Denis Villeneuve 1990’lı yıllarda Kanada’nın gelecek vadeden genç yönetmenlerinden biri olarak ortaya çıktıktan sonra, Polytechnique (2009) ve Incendies (2010) adlı ufuk açıcı filmlerindeki anlatı hakimiyetiyle sinematik yeteneklerini ilk kez tam anlamıyla sergiledi. Daha sonrasında ise, gerilim dolu Prisoners (2013) ve Sicario (2015) filmlerinin ardından yapımına başladığı Arrival (2016) filmi için en iyi yönetmen dalında Oscar adaylığına layık görülerek Hollywood’un en çok aranan yönetmenlerinden birisi haline geldi. Görsel olarak çarpıcı, finansal olarak başarısız Blade Runner 2049 (2017) filmini çektikten sonra, Denis Villeneuve izleyicileri olduğu kadar eleştirmenleri de etkileyebileceğini bütün dünyada gişe rekorları kıran Dune (2021) filmiyle kanıtladı.

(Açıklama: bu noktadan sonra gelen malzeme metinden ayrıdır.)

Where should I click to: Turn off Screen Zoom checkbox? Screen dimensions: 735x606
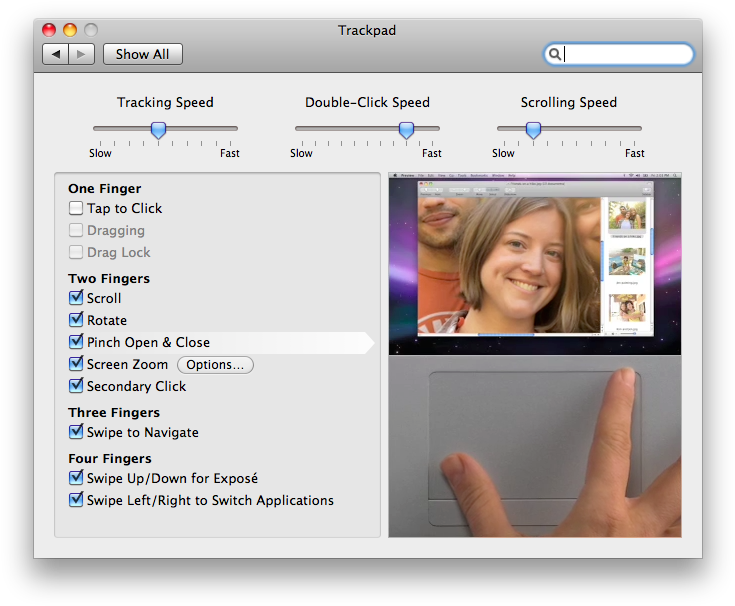coord(76,364)
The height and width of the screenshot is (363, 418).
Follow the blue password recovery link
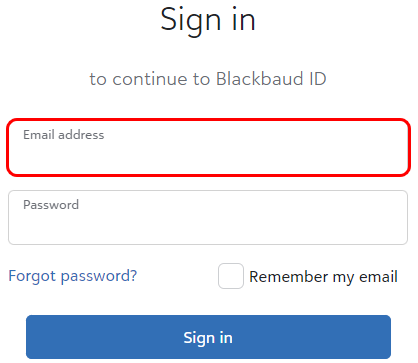pyautogui.click(x=73, y=276)
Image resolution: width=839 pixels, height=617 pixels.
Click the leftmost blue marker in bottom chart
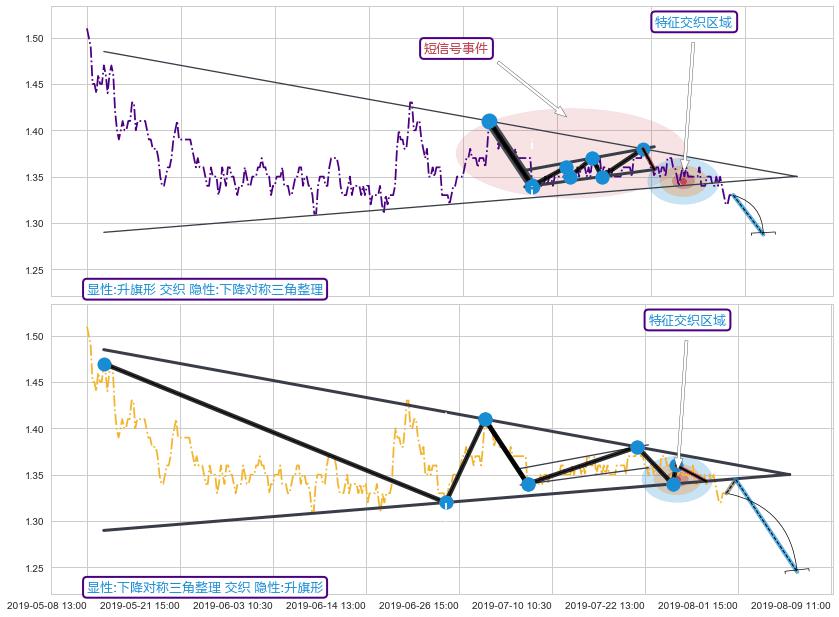coord(104,364)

Bu yazımızı da incelemek isteyebilirsiniz: Yeni Başlayanlar İçin Rehber: Dune Serisi Hangi Sırayla Okunmalıdır?
Denis Villeneuve kimdir?
Denis Villeneuve , 3 Ekim 1967’de Kanada’nın Quebec eyaletine bağlı Gentilly kentinde, noter olan babası Jean ve ev hanımı olan annesi Nicole tarafından büyütülen dört kardeşin en büyüğü olarak dünyaya geldi. Sporcu olmaya çalışan ama bunda bir başarı sağlayamayan Villeneuve, ilerleyen yıllarda kendini “Kanada’nın gelmiş geçmiş en kötü 10 hokey oyuncusundan biri” olarak tanımlayacaktı. Daha sonraları karşısına çıkacak ve yaşamını değiştirecek olan yeni hobisi ise bilim kurgu romanlarında ve çizgi romanlarında sunulan büyüleyici dünyalara çekilmiş buldu.

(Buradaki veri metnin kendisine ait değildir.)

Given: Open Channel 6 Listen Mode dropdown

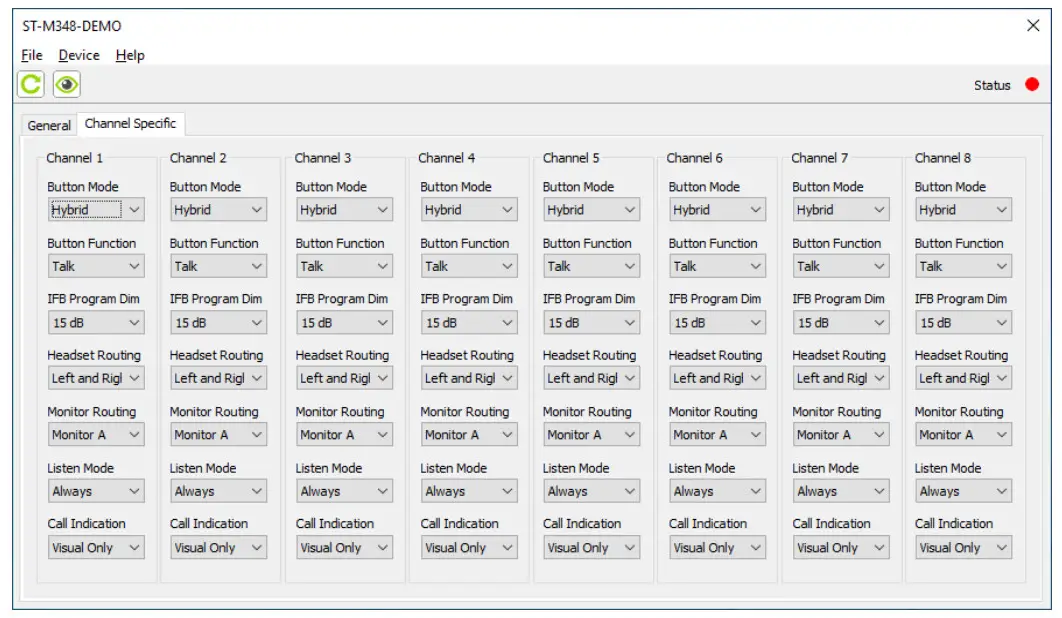Looking at the screenshot, I should tap(717, 491).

2001: A Space Odyssey (1968) ve Star Wars (1977) gibi ikonik bilim kurgu eserlerini takip ederken hissettiği heyecanı tarifleyemediğini ifade ediyordu. Lisedeyken, yazma ve senaryo taslağına olan ilgisi nedeniyle arkadaşları arasında “Spielberg” olarak tanınıyordu. İlk olarak Quebec’teki bir yüksekokulda fen bilimlerine ait bir alanda okuduktan sonra, hikaye anlatma tutkusunu Montréal Üniversitesi’nde iletişim ve film odaklı olarak sürdürmeye karar verdi.
Denis Villeneuve, başlangıçta suç, dram, aksiyon ve gerilim türünde filmler çekerken, bir dizi ilgi çekici senaryoyla uluslararası alanda seyirci topladı. Ancak özellikle son yıllarda, beğenilen film yapımcısı, “Dune”, “Dune: Part Two” ve “Arrival” gibi karmaşık bilim kurgu senaryolarını harikulade bir görsellikle birleştirerek tamamen yeni bir izleyici kitlesine ulaştı.

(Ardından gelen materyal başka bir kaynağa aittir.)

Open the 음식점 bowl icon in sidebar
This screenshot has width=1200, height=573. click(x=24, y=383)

Son on iki yıl veya daha uzun bir süredir, Villeneuve’ün çalışmaları dünya çapında eleştirmenler ve izleyiciler tarafından beğenildi ve ayrıca çok çeşitli loncalar ve eleştirmen grupları tarafından tanındı. Örneğin Arrival filmi En İyi Yönetmen dalında Oscar ödülüne aday gösterildi, “Dune” serisinin ilk bölümündeki yönetmenliğiyle ise Altın Küre’ye aday gösterildi. Ayrıca, iki Yönetmenler Birliği Ödülü adaylığı (“Dune”, “Arrival”) ve üç BAFTA adaylığı (“Incendies”, “Arrival”, “Blade Runner 2049”) ile onurlandırıldı.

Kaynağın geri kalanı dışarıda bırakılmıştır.